▸ **Exercise prompt**:
The expected response is a copy of every line in the entries below that includes the word "width".

[[ Extracted data open ]]

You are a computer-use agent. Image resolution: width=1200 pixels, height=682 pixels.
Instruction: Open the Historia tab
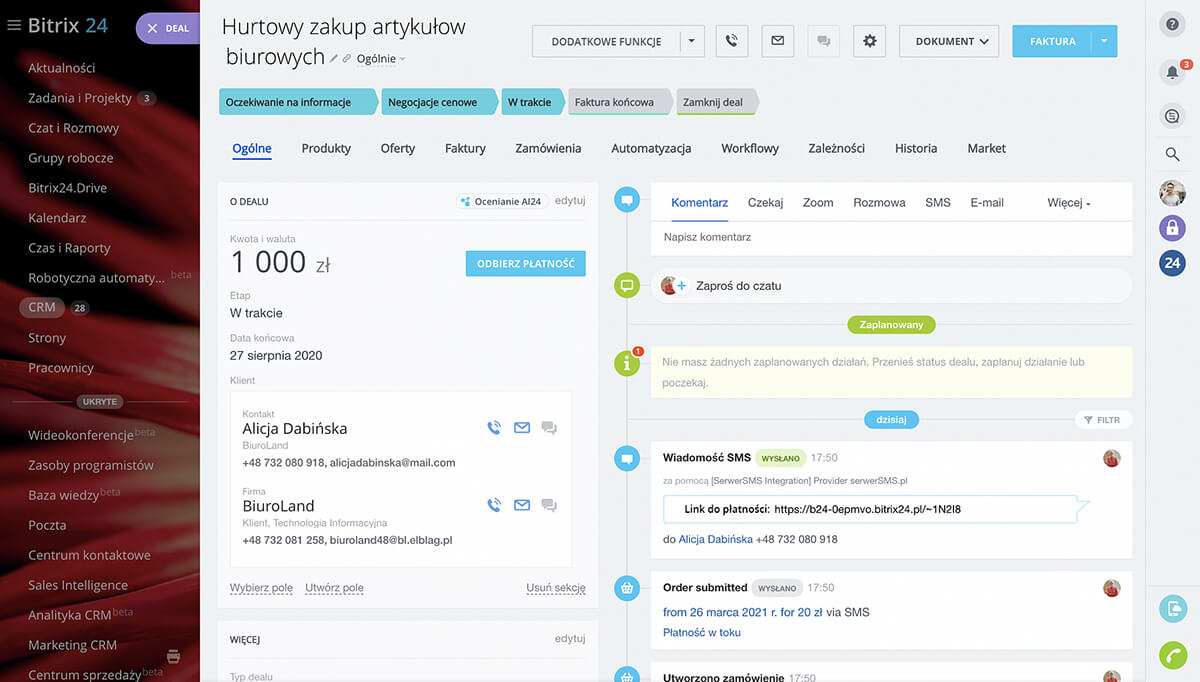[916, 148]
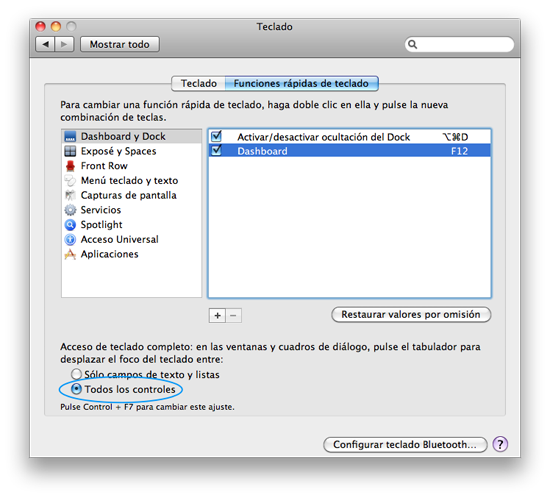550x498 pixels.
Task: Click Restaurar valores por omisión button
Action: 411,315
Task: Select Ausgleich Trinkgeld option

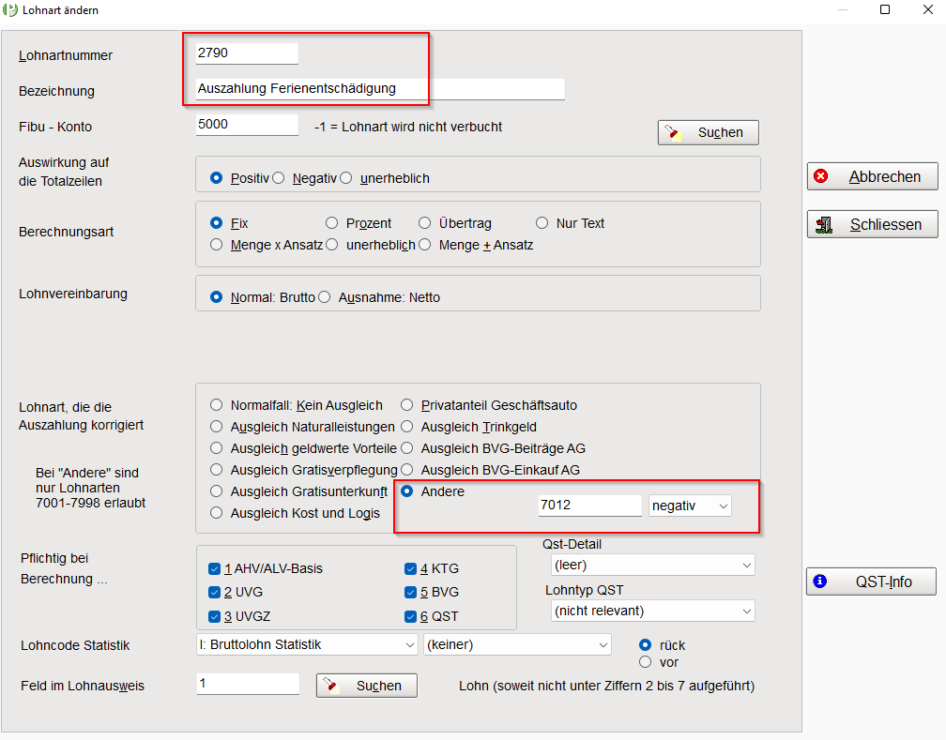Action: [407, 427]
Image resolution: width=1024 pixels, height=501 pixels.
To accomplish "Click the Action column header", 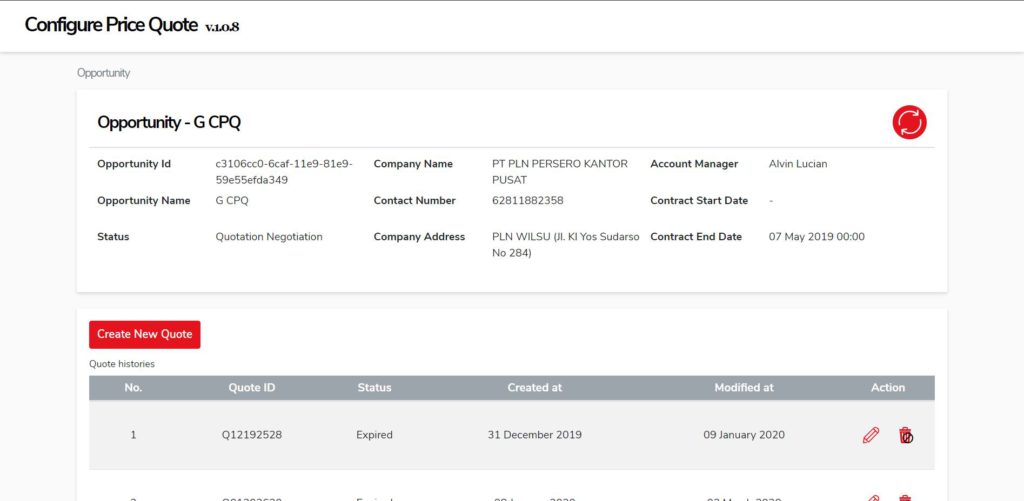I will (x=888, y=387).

[[ Extracted data closed ]]

▸ **Response area**:
You are a computer-use agent. Image resolution: width=1200 pixels, height=682 pixels.
Image resolution: width=1024 pixels, height=501 pixels.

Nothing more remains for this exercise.